[Source data]
========================================

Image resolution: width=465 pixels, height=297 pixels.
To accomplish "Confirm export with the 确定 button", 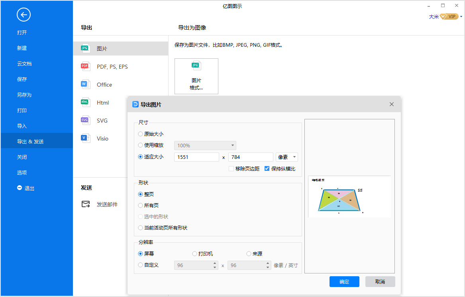I will coord(344,282).
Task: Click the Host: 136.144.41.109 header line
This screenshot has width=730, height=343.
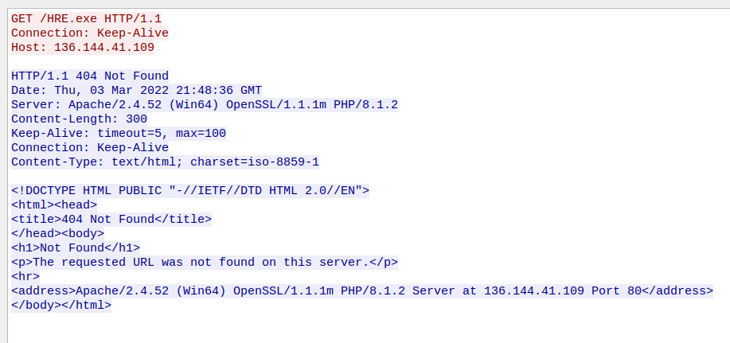Action: click(x=82, y=47)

========================================

Exercise goal: Restate word for word only the lines that run from the line holding "Task: Click the" to the end of the data, both ends kept, leaving every picture out.

Result for this task:
Task: Click the Host: 136.144.41.109 header line
This screenshot has width=730, height=343.
Action: click(x=82, y=47)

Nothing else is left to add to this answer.